Training for Long-Distance Cycling Events on ElliptiGO


Since the ElliptiGO workout experience itself is a combination of traditional running and cycling, our training programs for ElliptiGO combine elements from traditional running and cycling training programs. We have created these programs based on our combined experience of training for and participating in several distance events and epic rides.

The high mileage recommendations in traditional cycling programs are often too time-consuming for the average ElliptiGO rider. Over the same distance, an ElliptiGO rider will typically work out more intensely than a conventional cyclist and take longer to cover the same distance. In order to ensure the right level of exertion for proper endurance training, our training programs are built around time or duration of workout rather than strict mileage requirements.

Traditional running programs build in more rest/recovery days and include a longer taper period in the weeks leading up to your event. Because the ElliptiGO is a low-impact form of exercise, you will have the ability to train at a higher intensity more frequently than you would if you were running. In our training programs, you will see more frequent workouts and much shorter taper periods than you would with running programs.

You can select and download a program by distance using the links below.

Ride Your Marathon (26.2 Miles)

Metric Century (100K or 62.1 Miles)

Century Ride (100 Miles)

Download PDF Download PDF Download PDF



Any questions or feedback for Team ElliptiGO about these training programs?
Email us at: training@elliptigo.com

Feeling inspired to train for an event? Please let us know! In some cases, we may be able to offer you some financial support to partially offset your event entry fees. And we're always here to help cheer you on and support you as you work towards your goal. For additional tips and advice on training, please read on below.


General Training Advice for ElliptiGO


Matching Gearing/Cadence To Desired Intensity

It is important to match your cadence and turnover to the desired intensity level of your workout. In general, we suggest the following guidelines for what gears you should be using over various terrain.

8-Speed Models: Use 1-3 for climbing and inclines, use 4-6 for normal riding on flats, and use 7-8 for downhills or for higher-intensity workouts on the flats.

3-Speed Model: Use 1 for climbing moderate inclines; Use 2 for riding on flats; and use 3 for downhills or for higher-intensity workouts on the flats.

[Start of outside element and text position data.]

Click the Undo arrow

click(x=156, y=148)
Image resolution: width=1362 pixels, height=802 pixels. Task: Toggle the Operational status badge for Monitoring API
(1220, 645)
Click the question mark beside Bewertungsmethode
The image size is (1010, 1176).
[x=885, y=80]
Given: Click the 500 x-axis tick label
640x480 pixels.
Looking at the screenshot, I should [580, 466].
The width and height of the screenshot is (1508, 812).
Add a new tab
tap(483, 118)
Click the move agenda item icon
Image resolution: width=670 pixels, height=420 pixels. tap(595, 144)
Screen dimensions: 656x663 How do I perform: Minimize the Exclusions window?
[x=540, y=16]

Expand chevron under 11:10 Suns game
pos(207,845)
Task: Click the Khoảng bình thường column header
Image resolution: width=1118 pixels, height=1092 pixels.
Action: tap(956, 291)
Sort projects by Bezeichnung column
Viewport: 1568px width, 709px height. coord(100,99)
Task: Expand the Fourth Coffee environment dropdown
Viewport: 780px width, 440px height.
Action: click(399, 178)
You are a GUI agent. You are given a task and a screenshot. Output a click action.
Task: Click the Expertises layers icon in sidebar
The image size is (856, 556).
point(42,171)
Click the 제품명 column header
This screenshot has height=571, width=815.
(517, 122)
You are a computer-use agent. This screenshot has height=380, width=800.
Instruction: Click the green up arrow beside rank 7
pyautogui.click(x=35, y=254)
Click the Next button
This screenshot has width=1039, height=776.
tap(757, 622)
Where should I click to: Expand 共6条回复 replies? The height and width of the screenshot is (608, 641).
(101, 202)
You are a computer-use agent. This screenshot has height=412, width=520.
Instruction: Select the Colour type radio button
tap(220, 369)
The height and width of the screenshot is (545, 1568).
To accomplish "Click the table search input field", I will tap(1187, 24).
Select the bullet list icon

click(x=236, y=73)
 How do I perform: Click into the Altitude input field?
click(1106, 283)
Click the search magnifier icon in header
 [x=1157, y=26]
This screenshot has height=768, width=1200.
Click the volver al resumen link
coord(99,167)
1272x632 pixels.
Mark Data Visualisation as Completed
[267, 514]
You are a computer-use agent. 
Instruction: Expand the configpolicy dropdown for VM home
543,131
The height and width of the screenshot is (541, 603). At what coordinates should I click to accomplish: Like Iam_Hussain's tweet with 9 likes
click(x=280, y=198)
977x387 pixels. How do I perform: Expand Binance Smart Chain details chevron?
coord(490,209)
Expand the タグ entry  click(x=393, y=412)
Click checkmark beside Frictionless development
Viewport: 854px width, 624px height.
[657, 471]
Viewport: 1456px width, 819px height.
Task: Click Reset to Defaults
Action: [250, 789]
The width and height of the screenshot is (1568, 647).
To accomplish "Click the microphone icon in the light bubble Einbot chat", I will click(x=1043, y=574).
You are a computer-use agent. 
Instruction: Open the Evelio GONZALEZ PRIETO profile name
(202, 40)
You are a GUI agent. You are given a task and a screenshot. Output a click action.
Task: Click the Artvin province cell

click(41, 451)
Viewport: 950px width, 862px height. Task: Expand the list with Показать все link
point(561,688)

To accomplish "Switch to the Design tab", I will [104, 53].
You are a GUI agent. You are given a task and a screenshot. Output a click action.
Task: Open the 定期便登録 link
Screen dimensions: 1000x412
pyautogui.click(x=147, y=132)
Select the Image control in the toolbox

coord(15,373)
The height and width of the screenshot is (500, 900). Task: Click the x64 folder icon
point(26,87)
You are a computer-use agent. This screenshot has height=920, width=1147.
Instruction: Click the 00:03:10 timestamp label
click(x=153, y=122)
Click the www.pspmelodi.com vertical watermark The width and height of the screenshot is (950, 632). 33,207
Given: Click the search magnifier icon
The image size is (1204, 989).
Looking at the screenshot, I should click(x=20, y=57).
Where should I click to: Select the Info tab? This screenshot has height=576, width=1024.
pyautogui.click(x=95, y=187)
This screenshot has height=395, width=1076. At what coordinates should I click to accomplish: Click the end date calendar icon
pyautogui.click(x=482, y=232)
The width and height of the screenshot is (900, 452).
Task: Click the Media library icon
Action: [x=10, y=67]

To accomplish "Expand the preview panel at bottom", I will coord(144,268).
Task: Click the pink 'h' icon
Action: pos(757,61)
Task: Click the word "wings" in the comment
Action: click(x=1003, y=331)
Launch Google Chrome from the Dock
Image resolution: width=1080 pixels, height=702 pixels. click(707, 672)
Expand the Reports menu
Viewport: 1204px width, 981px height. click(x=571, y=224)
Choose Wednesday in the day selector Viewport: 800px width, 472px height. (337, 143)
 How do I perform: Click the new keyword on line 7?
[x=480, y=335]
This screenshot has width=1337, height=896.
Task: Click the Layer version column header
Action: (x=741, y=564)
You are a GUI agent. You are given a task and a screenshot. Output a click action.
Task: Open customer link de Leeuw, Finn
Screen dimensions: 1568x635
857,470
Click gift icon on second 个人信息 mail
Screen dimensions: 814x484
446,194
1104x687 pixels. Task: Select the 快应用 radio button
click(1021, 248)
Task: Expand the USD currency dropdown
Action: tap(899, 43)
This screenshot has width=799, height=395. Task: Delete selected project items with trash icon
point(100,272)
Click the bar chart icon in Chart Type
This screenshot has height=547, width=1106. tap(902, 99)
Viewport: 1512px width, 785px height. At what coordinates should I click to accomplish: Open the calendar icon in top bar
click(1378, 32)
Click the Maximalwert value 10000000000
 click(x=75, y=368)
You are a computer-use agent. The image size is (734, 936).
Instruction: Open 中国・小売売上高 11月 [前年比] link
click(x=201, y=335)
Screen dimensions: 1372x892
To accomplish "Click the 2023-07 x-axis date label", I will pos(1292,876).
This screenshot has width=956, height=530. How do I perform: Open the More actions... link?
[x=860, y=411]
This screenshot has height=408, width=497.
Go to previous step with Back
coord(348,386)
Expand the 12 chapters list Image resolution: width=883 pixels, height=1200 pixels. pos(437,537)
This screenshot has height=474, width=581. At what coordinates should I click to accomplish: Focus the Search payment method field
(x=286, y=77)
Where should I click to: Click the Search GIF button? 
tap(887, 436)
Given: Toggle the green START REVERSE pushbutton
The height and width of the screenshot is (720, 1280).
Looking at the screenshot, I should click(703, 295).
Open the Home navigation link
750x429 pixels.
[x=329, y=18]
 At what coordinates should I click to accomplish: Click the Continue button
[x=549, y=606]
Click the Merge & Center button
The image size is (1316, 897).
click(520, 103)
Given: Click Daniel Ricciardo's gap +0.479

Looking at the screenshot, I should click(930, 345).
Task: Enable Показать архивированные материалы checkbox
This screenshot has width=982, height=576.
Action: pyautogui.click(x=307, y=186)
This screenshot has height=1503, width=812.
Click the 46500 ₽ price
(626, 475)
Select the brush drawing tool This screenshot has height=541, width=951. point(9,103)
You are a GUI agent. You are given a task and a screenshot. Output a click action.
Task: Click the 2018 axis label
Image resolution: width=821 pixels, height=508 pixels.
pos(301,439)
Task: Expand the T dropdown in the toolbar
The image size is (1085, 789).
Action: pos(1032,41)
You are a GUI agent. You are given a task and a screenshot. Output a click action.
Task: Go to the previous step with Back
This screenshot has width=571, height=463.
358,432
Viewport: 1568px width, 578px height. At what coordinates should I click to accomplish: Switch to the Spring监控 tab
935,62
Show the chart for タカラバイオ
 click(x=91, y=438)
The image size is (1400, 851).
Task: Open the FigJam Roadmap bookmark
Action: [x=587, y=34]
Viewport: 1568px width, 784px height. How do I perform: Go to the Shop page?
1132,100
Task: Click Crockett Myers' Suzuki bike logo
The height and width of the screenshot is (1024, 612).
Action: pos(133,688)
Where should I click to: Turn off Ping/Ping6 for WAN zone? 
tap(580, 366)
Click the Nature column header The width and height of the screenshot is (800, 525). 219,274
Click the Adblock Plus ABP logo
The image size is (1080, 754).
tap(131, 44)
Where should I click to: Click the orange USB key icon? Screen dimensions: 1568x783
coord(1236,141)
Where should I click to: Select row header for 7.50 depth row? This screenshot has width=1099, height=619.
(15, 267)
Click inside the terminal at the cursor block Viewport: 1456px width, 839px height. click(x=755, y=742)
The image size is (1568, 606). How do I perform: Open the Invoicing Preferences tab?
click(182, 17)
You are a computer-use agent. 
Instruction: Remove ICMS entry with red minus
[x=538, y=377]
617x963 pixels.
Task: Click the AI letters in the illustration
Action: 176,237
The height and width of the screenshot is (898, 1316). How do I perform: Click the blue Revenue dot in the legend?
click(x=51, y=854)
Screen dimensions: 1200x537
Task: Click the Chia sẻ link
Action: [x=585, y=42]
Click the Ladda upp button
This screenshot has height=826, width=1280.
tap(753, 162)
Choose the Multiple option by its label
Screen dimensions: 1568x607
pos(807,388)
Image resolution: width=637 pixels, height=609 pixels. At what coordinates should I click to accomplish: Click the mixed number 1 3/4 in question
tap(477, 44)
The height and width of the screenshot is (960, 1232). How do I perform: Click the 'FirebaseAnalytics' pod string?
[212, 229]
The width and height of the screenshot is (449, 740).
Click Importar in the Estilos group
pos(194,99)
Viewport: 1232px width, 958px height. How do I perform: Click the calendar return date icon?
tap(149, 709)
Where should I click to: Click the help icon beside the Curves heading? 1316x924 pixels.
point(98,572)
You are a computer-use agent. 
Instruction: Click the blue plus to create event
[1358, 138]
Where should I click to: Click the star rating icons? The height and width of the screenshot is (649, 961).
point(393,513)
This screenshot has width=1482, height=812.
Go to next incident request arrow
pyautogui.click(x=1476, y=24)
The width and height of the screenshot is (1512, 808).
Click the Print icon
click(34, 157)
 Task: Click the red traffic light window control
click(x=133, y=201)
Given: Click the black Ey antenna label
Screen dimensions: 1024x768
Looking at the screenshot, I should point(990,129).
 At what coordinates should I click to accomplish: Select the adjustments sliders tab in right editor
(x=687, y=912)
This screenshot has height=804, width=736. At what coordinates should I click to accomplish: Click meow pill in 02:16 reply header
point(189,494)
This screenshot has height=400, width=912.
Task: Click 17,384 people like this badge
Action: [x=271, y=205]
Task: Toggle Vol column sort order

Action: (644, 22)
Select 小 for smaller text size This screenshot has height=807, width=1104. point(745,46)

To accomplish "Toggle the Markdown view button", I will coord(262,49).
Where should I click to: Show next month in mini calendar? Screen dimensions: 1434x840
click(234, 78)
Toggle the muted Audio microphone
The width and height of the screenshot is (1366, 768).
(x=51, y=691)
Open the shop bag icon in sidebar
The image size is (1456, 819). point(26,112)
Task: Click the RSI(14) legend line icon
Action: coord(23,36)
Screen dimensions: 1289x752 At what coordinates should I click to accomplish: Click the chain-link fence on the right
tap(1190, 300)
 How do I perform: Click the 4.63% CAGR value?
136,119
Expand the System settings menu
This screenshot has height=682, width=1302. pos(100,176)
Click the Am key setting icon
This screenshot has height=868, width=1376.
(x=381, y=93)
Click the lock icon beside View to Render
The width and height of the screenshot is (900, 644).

In general, you want to aim for a range of 65-80 RPM. For more guidance on riding within the ideal cadence range, please click here to download the ElliptiGO Cadence Chart which shows the ideal cadence range across various speeds. A quick turnover or higher cadence will enhance the “running-like” experience of an ElliptiGO workout. You also want to be mindful of what gears you are using on hills/inclines and how that affects the intensity of your workout. Many riders will only be able to climb hills in gears 1 and 2, but others will have the leg strength to use gears 3 and 4 for climbing as well. We recommend experimenting with the range of gears you use on hills and noting how that affects the intensity of your own workout. Then, depending on your training goals and event terrain, you can adjust your training intensity level accordingly.

 

Hydration on the ‘GO

For any ride over one hour in duration, we recommend bringing water or a sports drink with you to hydrate during your workout. Some people may need hydration for any ride over 30 minutes. Experiment to see what works best for you and remember that your needs may change as weather conditions vary throughout the year. In Team ElliptiGO, we mostly use hydration backpacks like those made by Camelbak or Nathan. Hydration backpacks make it really easy to drink while riding. Other people prefer water bottles that they attach to the ElliptiGO stem. In the photo above, Bryan and Erin are carrying hydration packs. In the photo to the right, Steve is riding with a water bottle on the stem.

Nutrition on the ‘GO

The actual calorie burn of an ElliptiGO rider will depend on several factors, such as their weight, pace and the amount of wind resistance the rider is confronting. In general, an ElliptiGO rider will be burning approximately 33% more calories than they would riding a road bike at the same pace. To keep your energy up on rides over one hour in duration, again we recommend bringing some water/sports drink with you to stay properly hydrated. It is also helpful to bring some snacks with you to consume along the way and prevent you from running out of energy and “bonking” during your workout. Bars, energy gels and other typical snacks that runners, cyclists and endurance athletes use work great for ElliptiGO riders too. If you carry your food in easily-accessible hydration packs or running belts that have front pockets, you can even snack while you ride. If you carry your food in a back pocket or are otherwise unable to ride while you eat, make sure you stop at least once every hour to consume your snacks and keep your energy up.